England’s poorest communities are nearly four times as likely to face lockdown restrictions as the wealthiest areas, a Guardian analysis has found, as local leaders warned of a “winter of dangerous discontent” in the north of England without urgent financial support.

A study of official figures shows a wide disparity in the resurgence of coronavirus across the country, with the most deprived areas bearing the brunt of the second wave.

In Liverpool, almost two-thirds of the areas with the highest infection rates were among the poorest 10% of communities in England. More than half of Birmingham and Manchester’s worst-hit areas are among the country’s most deprived.

In the six weeks to the end of September Covid-19 cases have consistently been more prevalent and rates of infection have been higher in the poorest parts of the country, according to a Guardian analysis of data from Public Health England.

The most deprived communities in England were flagged as areas of concern, meaning restrictions on social contact were being considered, almost four times as often as the wealthiest due to the number of new Covid-19 cases.

The figures cast new light on how the virus has spread throughout the second wave. In the first wave people living in the poorest parts of England and Wales were twice as likely to die from the virus. However, there was no data tracking the number of cases on a local level.

Joe Anderson, the mayor of Liverpool, said there was a Dickensian level of poverty in the city, with extremely deprived areas with high Covid-19 levels alongside wealthier boroughs with far fewer cases.

“Ten years of austerity is now coming home to roost. We’ve got 68,000 new people claiming universal credit, people asking for crisis loans, we’ve got massive health inequalities and infant mortality is now the highest it’s ever been,” he said. Anderson said he feared the second wave could be more harmful than the first for the city’s poorest communities because they are now coping with a “potent cocktail” of an influx of university students, along with job losses following the withdrawal of the furlough scheme, and the annual effect of winter bugs.

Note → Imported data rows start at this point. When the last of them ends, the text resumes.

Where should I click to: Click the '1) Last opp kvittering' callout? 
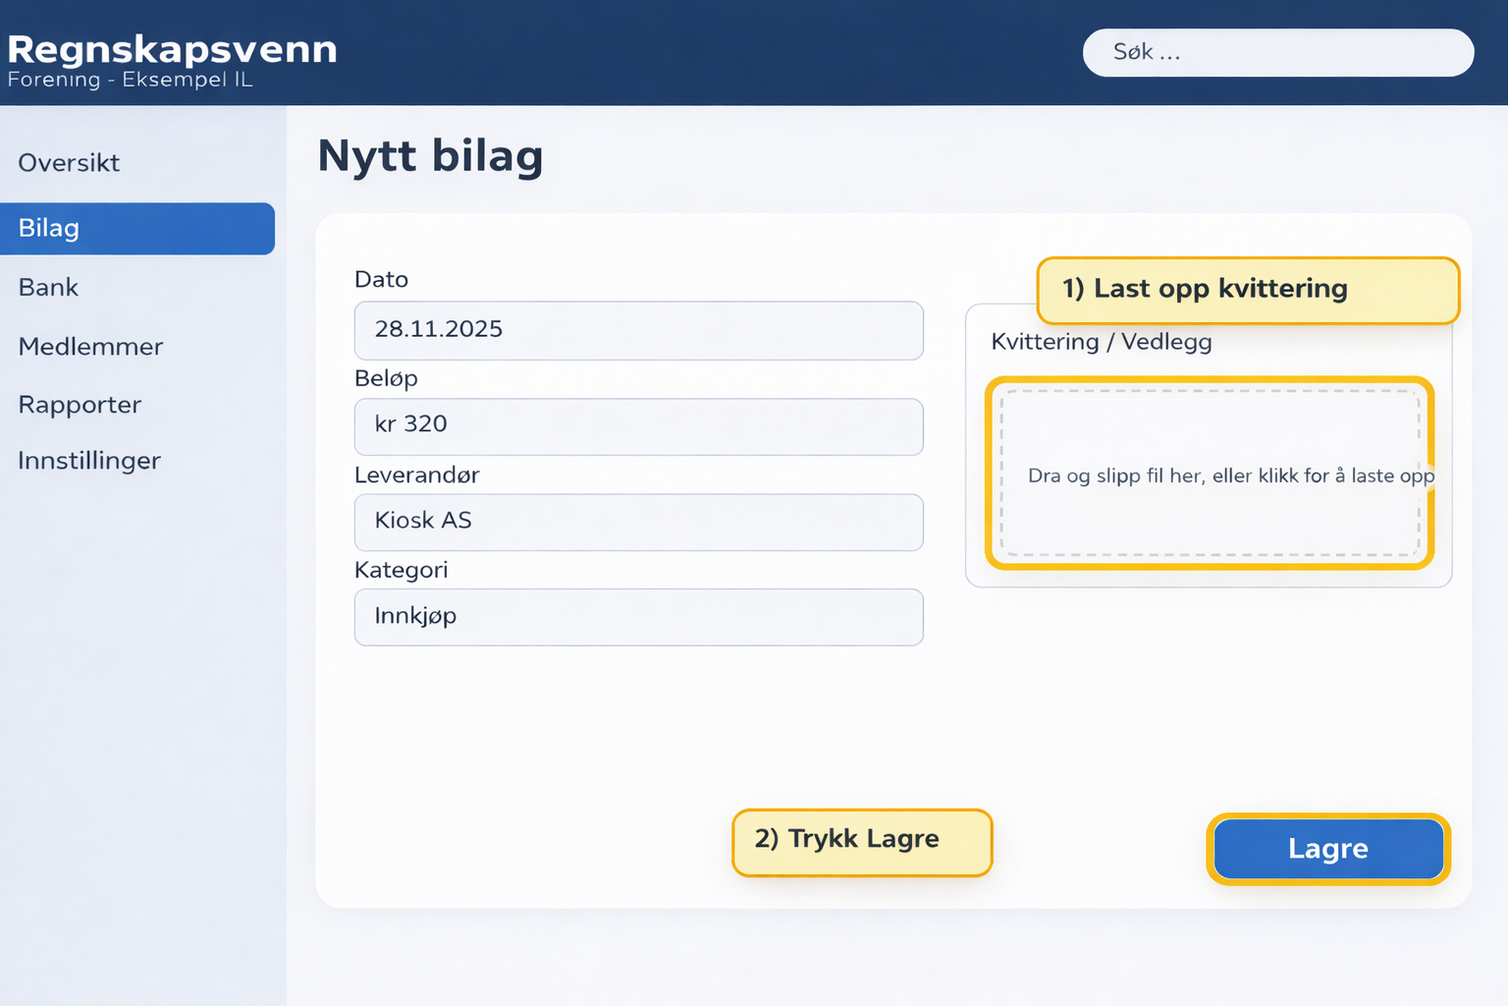coord(1247,289)
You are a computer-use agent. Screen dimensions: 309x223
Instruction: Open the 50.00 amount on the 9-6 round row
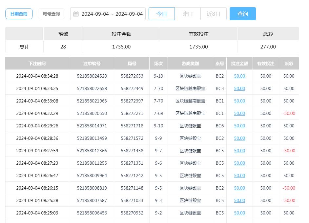click(x=239, y=163)
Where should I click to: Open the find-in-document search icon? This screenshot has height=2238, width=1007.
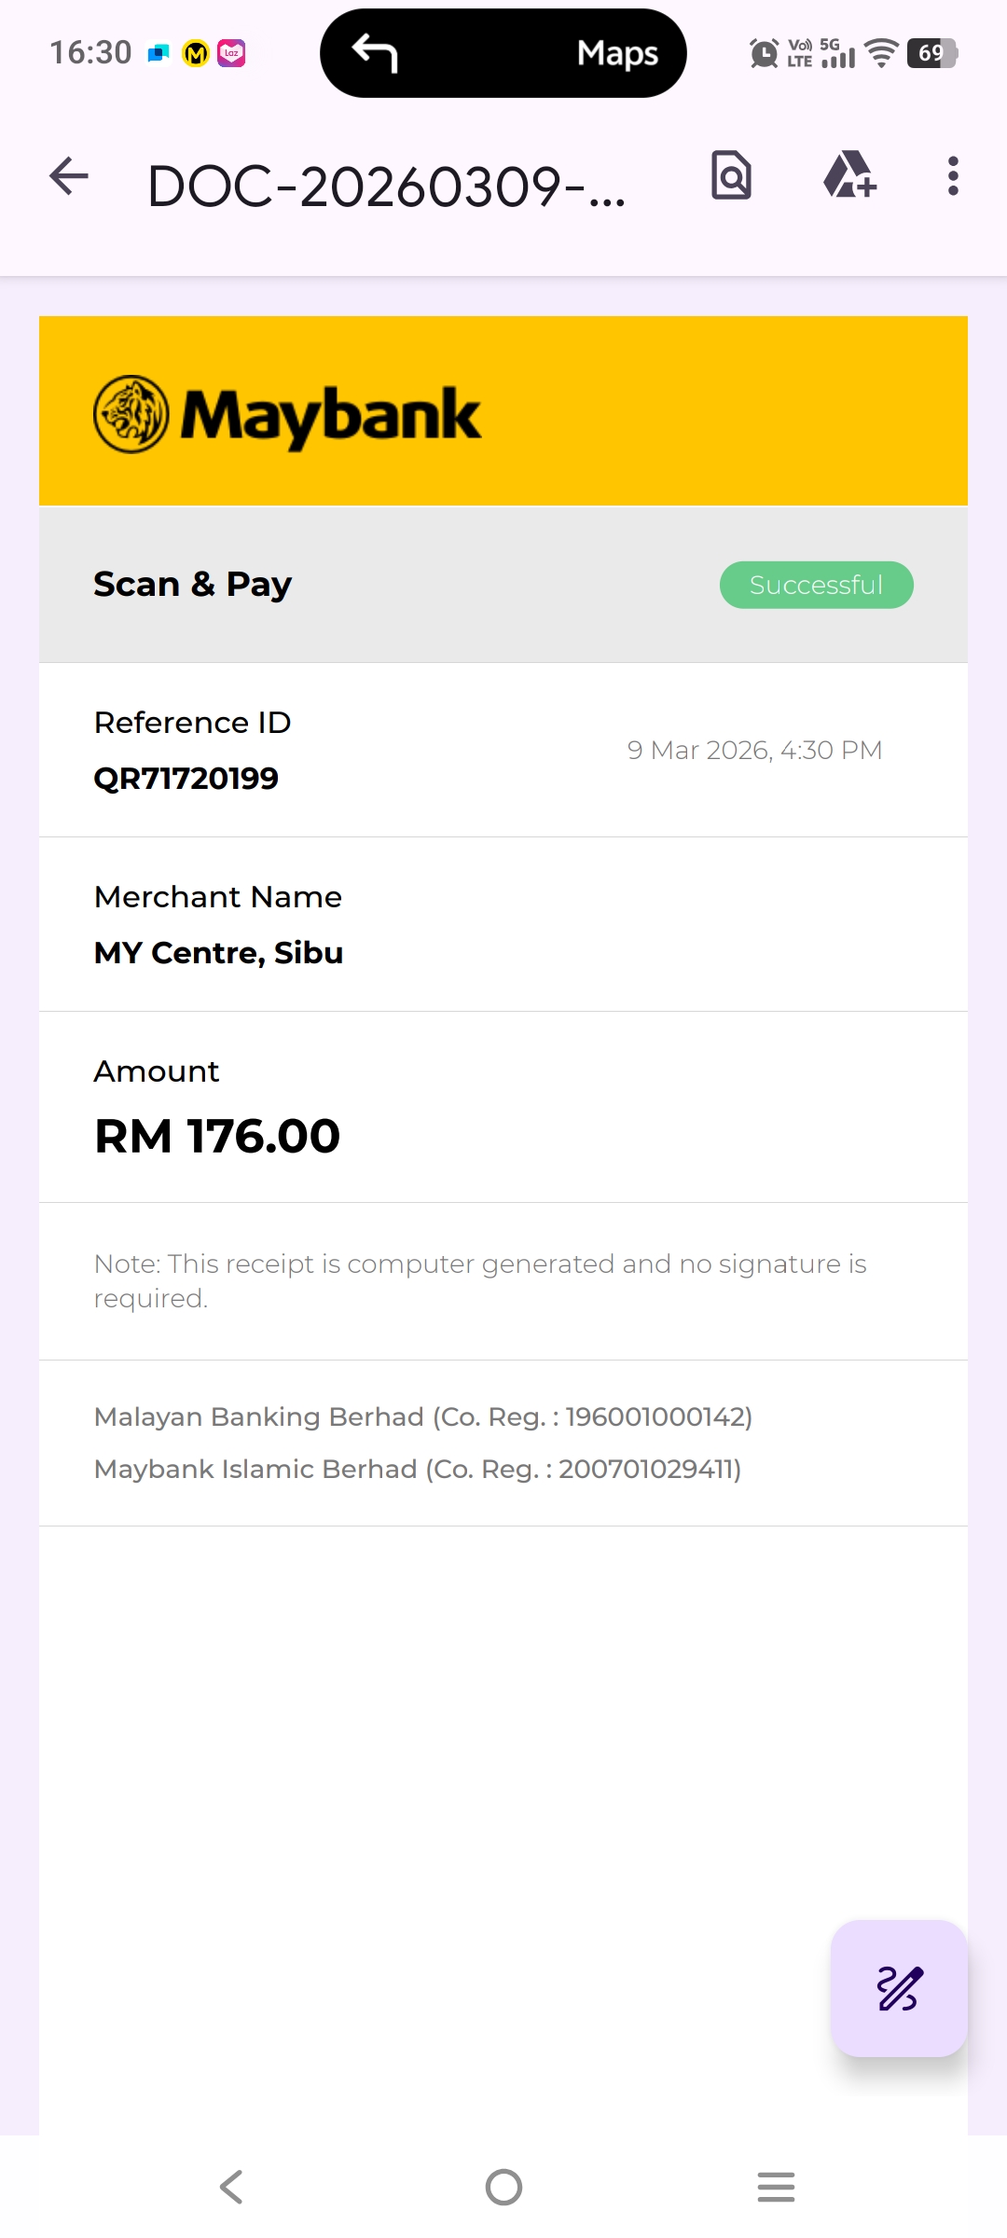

Analysis from Public Health England also shows people living in the most deprived 20% of England have generally had higher rates of infection since mid-June.

“In more densely populated areas the infection will spread faster, particularly in urban areas and areas where there’s overcrowded housing, which tends to be more common in more deprived areas. There’s also evidence that people living in more deprived areas are less likely to be able to work from home, are more likely to continue to go to workplaces where they’re exposed to the infection and are more likely to work in key-worker professions, so even during lockdown they were likely to be going out.

“But also they may find it much harder to self-isolate if they do have symptoms and one of the main reasons is they are less likely to have a financial safety net that allows them not to go to work,” says Tim Elwell-Sutton, assistant director of the Health Foundation.